--- Start ---
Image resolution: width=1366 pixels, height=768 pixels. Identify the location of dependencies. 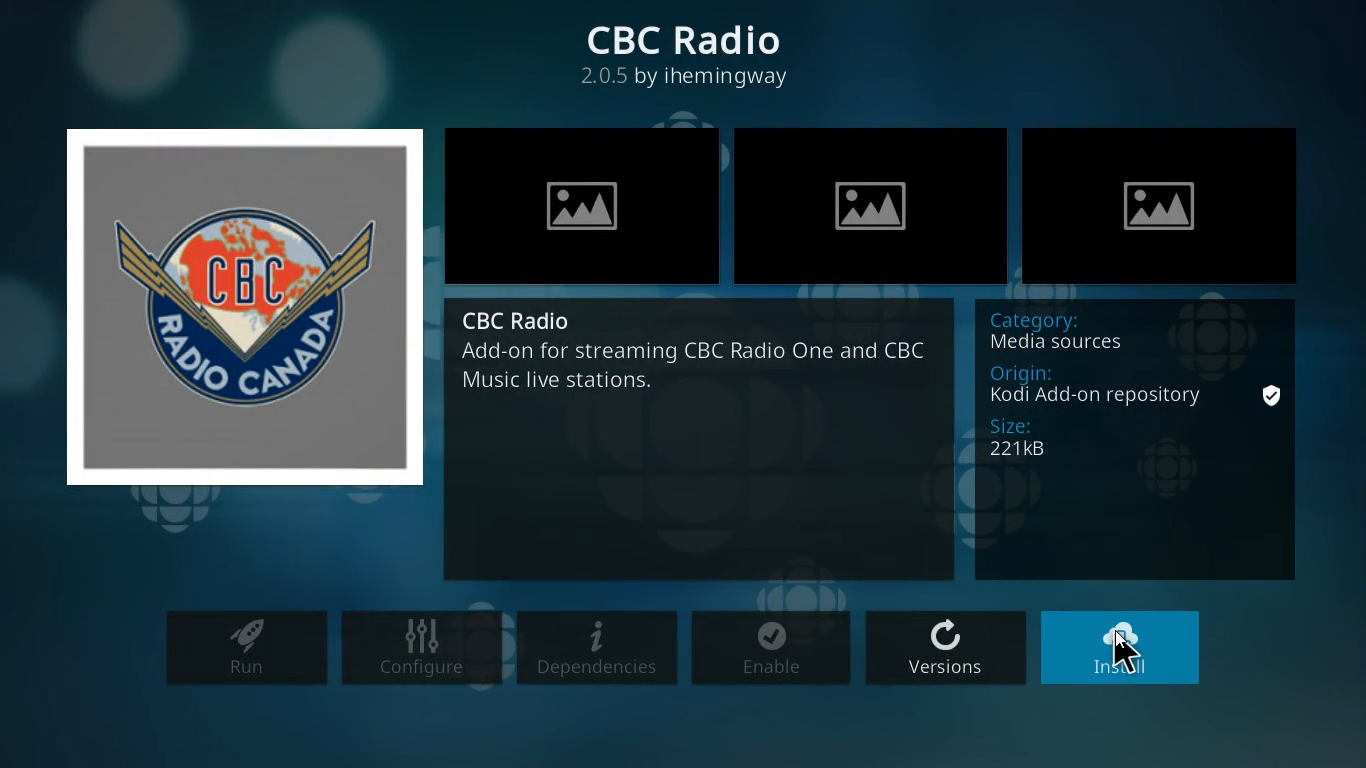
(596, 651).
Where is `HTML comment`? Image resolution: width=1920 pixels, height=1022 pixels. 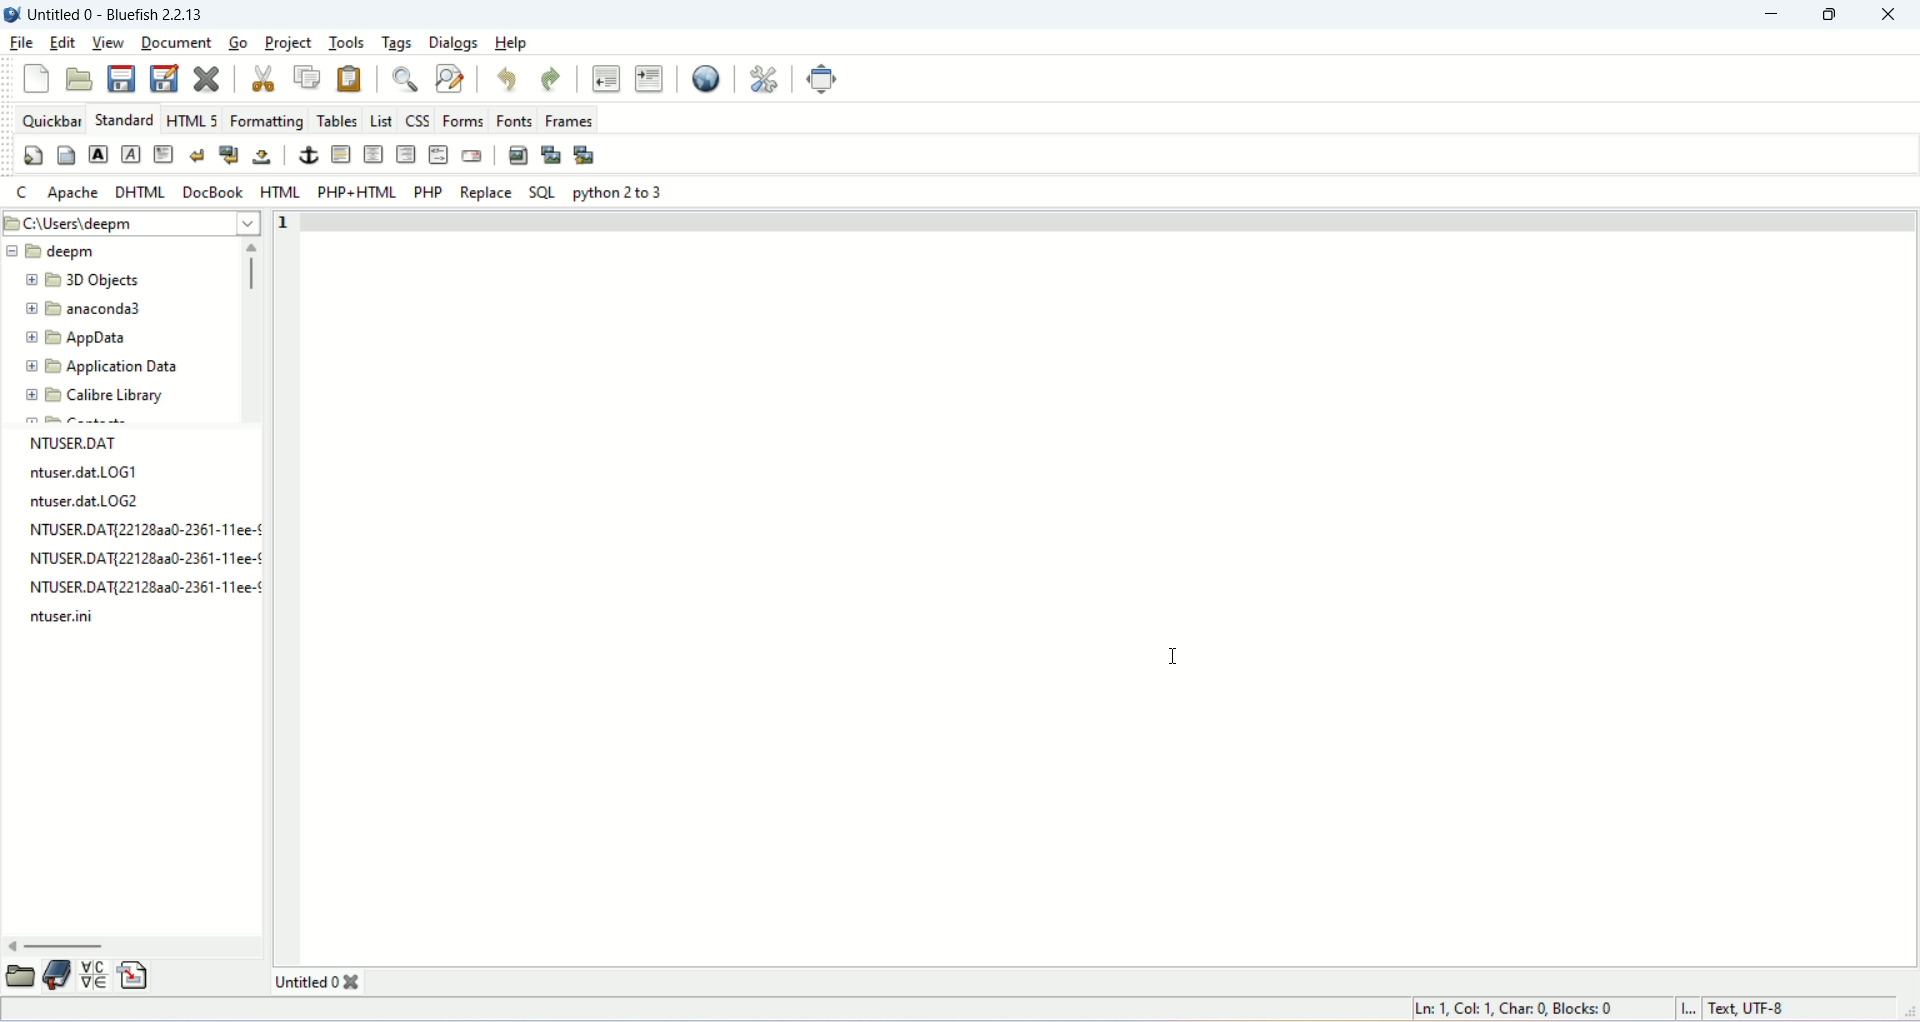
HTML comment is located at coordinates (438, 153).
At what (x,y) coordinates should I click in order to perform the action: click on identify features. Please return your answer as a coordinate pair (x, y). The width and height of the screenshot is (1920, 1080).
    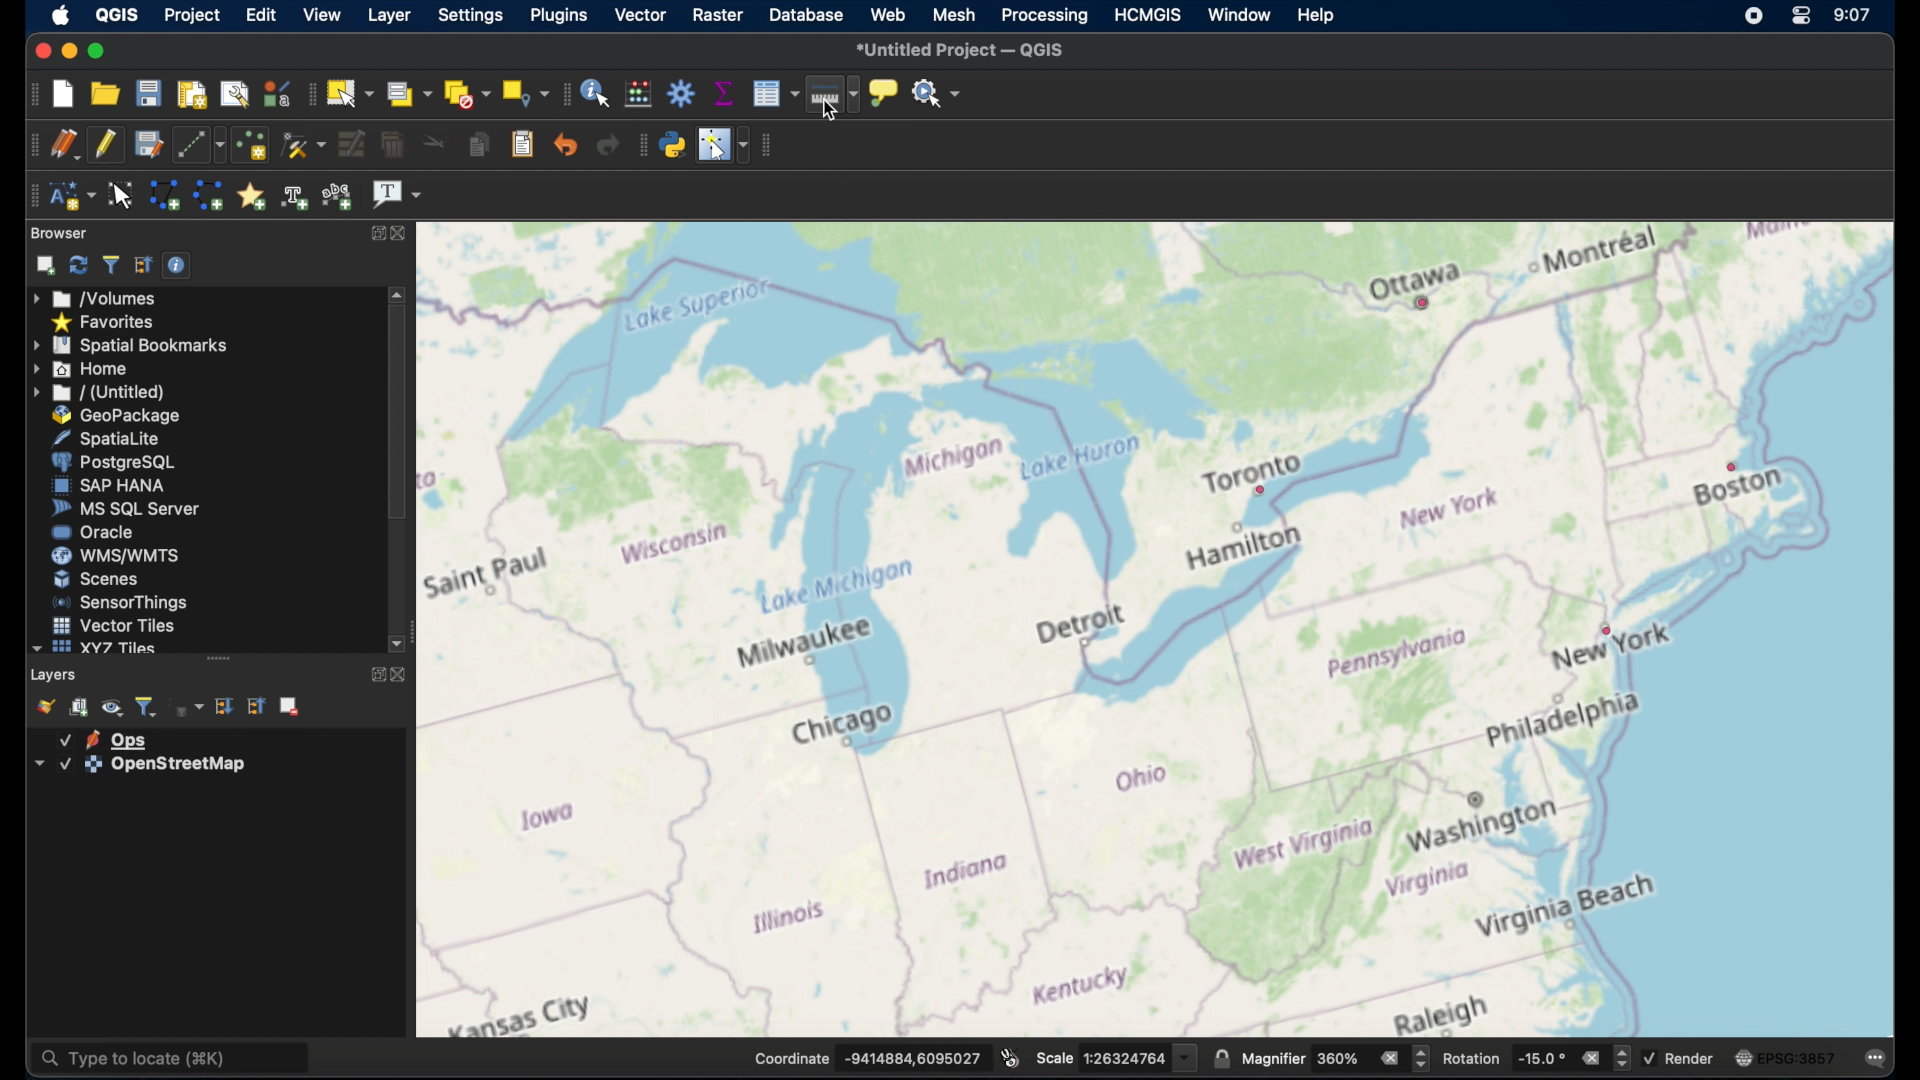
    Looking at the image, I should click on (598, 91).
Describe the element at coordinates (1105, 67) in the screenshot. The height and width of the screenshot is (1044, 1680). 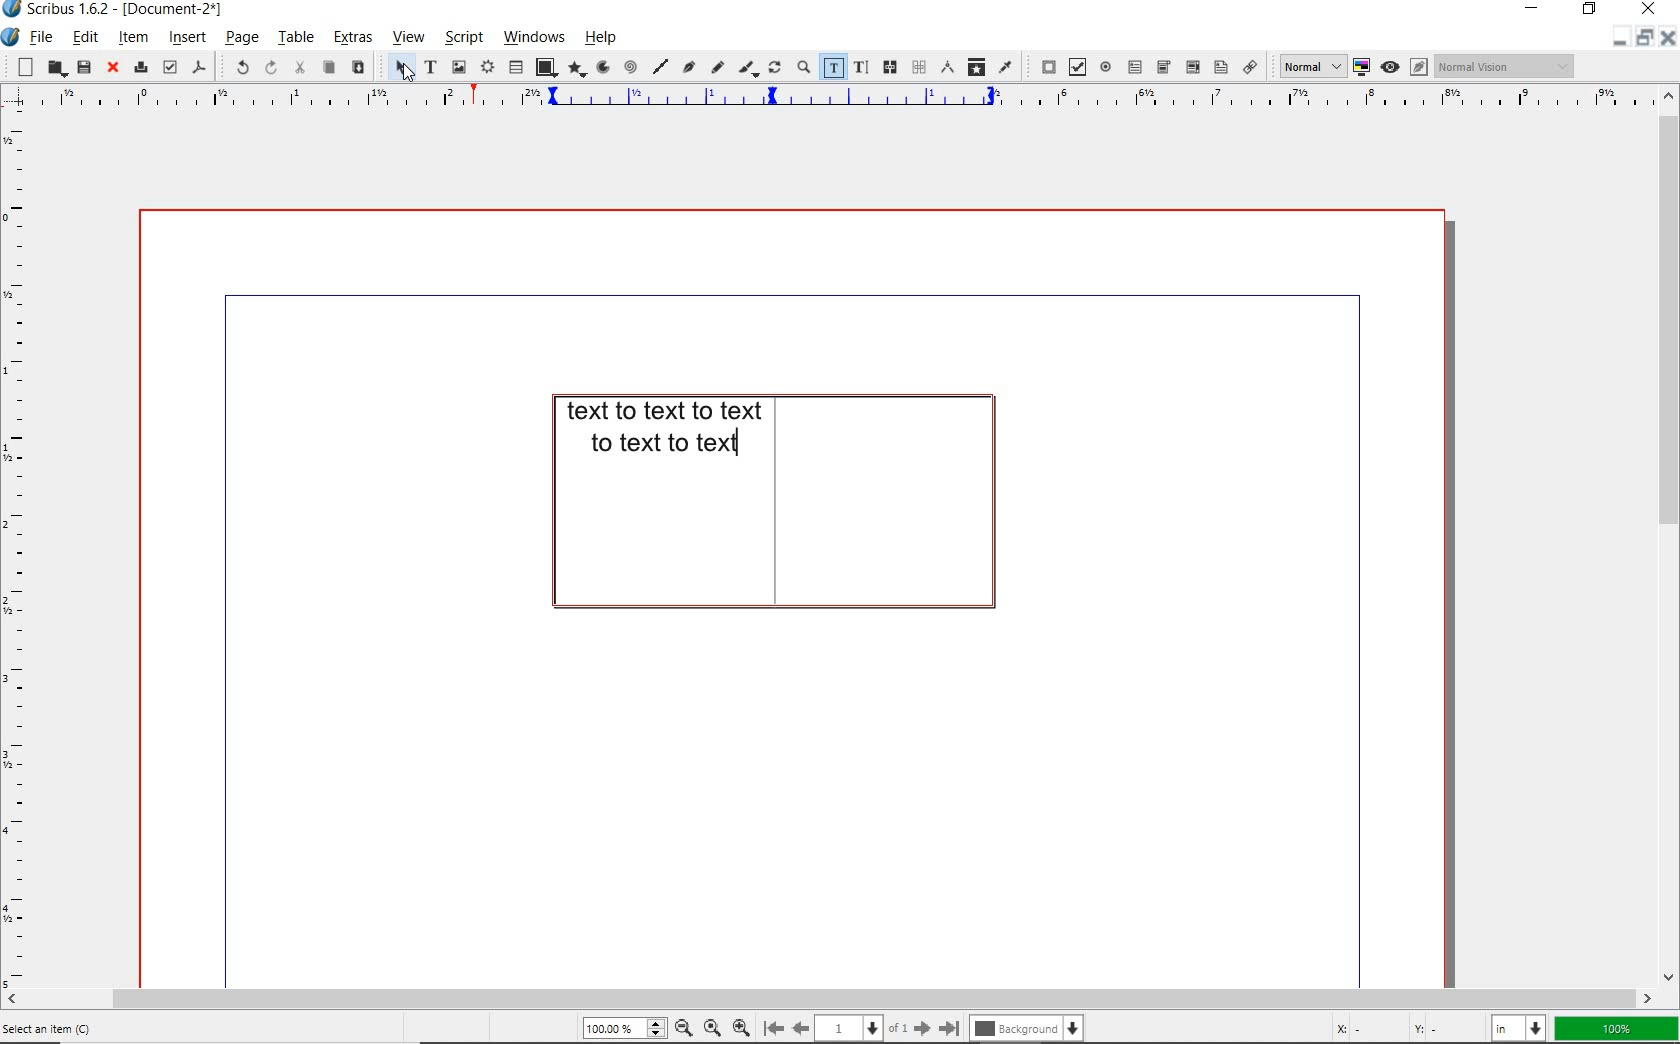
--- End ---
Challenge ▸ Can you give back the data from the line that has "pixels, height=1022 pixels." through the line that has "HTML comment is", renaming "Image resolution" to "Screen size" and leaving everything else unchanged? Omit the pictures.

Correct response ▸
Where is `HTML comment`? Screen size: width=1920 pixels, height=1022 pixels. 
HTML comment is located at coordinates (438, 153).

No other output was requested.